*** Records for the task Section Begins ***

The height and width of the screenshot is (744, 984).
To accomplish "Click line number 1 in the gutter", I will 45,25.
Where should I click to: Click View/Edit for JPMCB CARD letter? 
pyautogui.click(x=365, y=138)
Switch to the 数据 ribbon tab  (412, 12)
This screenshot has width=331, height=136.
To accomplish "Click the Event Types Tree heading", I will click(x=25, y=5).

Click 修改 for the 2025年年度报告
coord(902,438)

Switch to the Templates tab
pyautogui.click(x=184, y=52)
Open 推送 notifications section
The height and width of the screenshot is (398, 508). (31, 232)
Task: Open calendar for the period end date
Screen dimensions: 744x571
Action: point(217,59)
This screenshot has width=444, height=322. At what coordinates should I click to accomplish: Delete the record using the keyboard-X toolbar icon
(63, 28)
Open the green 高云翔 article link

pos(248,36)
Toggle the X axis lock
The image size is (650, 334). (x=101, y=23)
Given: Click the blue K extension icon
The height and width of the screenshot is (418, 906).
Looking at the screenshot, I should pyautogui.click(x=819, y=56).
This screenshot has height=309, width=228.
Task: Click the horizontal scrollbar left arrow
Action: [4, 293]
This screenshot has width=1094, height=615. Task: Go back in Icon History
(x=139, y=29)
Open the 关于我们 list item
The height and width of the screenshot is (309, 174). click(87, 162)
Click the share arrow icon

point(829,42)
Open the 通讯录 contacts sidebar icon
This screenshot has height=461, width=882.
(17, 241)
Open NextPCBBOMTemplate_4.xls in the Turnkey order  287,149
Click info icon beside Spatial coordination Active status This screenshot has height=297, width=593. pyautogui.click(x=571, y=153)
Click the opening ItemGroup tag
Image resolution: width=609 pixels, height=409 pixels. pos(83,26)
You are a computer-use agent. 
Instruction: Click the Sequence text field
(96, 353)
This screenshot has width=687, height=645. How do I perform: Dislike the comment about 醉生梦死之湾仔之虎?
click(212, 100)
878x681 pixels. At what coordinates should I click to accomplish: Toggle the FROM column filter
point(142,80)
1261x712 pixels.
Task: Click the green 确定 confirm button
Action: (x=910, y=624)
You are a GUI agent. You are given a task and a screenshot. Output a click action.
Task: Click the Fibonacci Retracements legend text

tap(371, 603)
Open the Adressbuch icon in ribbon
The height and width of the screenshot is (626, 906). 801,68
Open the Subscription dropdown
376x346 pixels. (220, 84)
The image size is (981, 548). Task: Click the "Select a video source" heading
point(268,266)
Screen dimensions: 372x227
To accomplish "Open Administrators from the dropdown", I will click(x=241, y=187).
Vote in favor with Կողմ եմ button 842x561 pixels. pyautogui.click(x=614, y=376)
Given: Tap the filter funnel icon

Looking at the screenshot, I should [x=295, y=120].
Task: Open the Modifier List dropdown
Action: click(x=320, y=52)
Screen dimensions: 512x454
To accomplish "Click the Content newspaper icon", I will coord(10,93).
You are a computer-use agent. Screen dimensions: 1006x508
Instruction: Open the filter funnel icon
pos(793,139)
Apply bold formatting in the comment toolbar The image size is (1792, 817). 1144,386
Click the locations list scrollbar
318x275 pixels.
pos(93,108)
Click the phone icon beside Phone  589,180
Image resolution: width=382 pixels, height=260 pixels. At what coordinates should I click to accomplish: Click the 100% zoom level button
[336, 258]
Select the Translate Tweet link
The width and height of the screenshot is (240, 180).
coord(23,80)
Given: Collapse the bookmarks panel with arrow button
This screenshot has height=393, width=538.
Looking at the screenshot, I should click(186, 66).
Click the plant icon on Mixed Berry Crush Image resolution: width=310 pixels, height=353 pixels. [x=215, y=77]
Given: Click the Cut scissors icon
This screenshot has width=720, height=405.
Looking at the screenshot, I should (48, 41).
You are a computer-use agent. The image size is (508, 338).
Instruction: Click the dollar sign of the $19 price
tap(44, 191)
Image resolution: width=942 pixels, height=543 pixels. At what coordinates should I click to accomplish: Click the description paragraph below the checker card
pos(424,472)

*** Records for the task Section Ends ***

Top to bottom, set down the whole listing exactly.

The height and width of the screenshot is (744, 984).
To accomplish "Click line number 1 in the gutter", I will 45,25.
Where should I click to: Click View/Edit for JPMCB CARD letter? 
pyautogui.click(x=365, y=138)
Switch to the 数据 ribbon tab  (412, 12)
This screenshot has width=331, height=136.
To accomplish "Click the Event Types Tree heading", I will click(x=25, y=5).

Click 修改 for the 2025年年度报告
coord(902,438)

Switch to the Templates tab
pyautogui.click(x=184, y=52)
Open 推送 notifications section
The height and width of the screenshot is (398, 508). (31, 232)
Task: Open calendar for the period end date
Screen dimensions: 744x571
Action: point(217,59)
This screenshot has width=444, height=322. At what coordinates should I click to accomplish: Delete the record using the keyboard-X toolbar icon
(63, 28)
Open the green 高云翔 article link

pos(248,36)
Toggle the X axis lock
The image size is (650, 334). (x=101, y=23)
Given: Click the blue K extension icon
The height and width of the screenshot is (418, 906).
Looking at the screenshot, I should pyautogui.click(x=819, y=56).
This screenshot has height=309, width=228.
Task: Click the horizontal scrollbar left arrow
Action: [4, 293]
This screenshot has width=1094, height=615. Task: Go back in Icon History
(x=139, y=29)
Open the 关于我们 list item
The height and width of the screenshot is (309, 174). click(87, 162)
Click the share arrow icon

point(829,42)
Open the 通讯录 contacts sidebar icon
This screenshot has height=461, width=882.
(17, 241)
Open NextPCBBOMTemplate_4.xls in the Turnkey order  287,149
Click info icon beside Spatial coordination Active status This screenshot has height=297, width=593. pyautogui.click(x=571, y=153)
Click the opening ItemGroup tag
Image resolution: width=609 pixels, height=409 pixels. pos(83,26)
You are a computer-use agent. 
Instruction: Click the Sequence text field
(96, 353)
This screenshot has width=687, height=645. How do I perform: Dislike the comment about 醉生梦死之湾仔之虎?
click(212, 100)
878x681 pixels. At what coordinates should I click to accomplish: Toggle the FROM column filter
point(142,80)
1261x712 pixels.
Task: Click the green 确定 confirm button
Action: (x=910, y=624)
You are a GUI agent. You are given a task and a screenshot. Output a click action.
Task: Click the Fibonacci Retracements legend text

tap(371, 603)
Open the Adressbuch icon in ribbon
The height and width of the screenshot is (626, 906). 801,68
Open the Subscription dropdown
376x346 pixels. (220, 84)
The image size is (981, 548). Task: Click the "Select a video source" heading
point(268,266)
Screen dimensions: 372x227
To accomplish "Open Administrators from the dropdown", I will click(x=241, y=187).
Vote in favor with Կողմ եմ button 842x561 pixels. pyautogui.click(x=614, y=376)
Given: Tap the filter funnel icon

Looking at the screenshot, I should [x=295, y=120].
Task: Open the Modifier List dropdown
Action: click(x=320, y=52)
Screen dimensions: 512x454
To accomplish "Click the Content newspaper icon", I will coord(10,93).
You are a computer-use agent. Screen dimensions: 1006x508
Instruction: Open the filter funnel icon
pos(793,139)
Apply bold formatting in the comment toolbar The image size is (1792, 817). 1144,386
Click the locations list scrollbar
318x275 pixels.
pos(93,108)
Click the phone icon beside Phone  589,180
Image resolution: width=382 pixels, height=260 pixels. At what coordinates should I click to accomplish: Click the 100% zoom level button
[336, 258]
Select the Translate Tweet link
The width and height of the screenshot is (240, 180).
coord(23,80)
Given: Collapse the bookmarks panel with arrow button
This screenshot has height=393, width=538.
Looking at the screenshot, I should click(186, 66).
Click the plant icon on Mixed Berry Crush Image resolution: width=310 pixels, height=353 pixels. [x=215, y=77]
Given: Click the Cut scissors icon
This screenshot has width=720, height=405.
Looking at the screenshot, I should (48, 41).
You are a computer-use agent. The image size is (508, 338).
Instruction: Click the dollar sign of the $19 price
tap(44, 191)
Image resolution: width=942 pixels, height=543 pixels. At what coordinates should I click to accomplish: Click the description paragraph below the checker card
pos(424,472)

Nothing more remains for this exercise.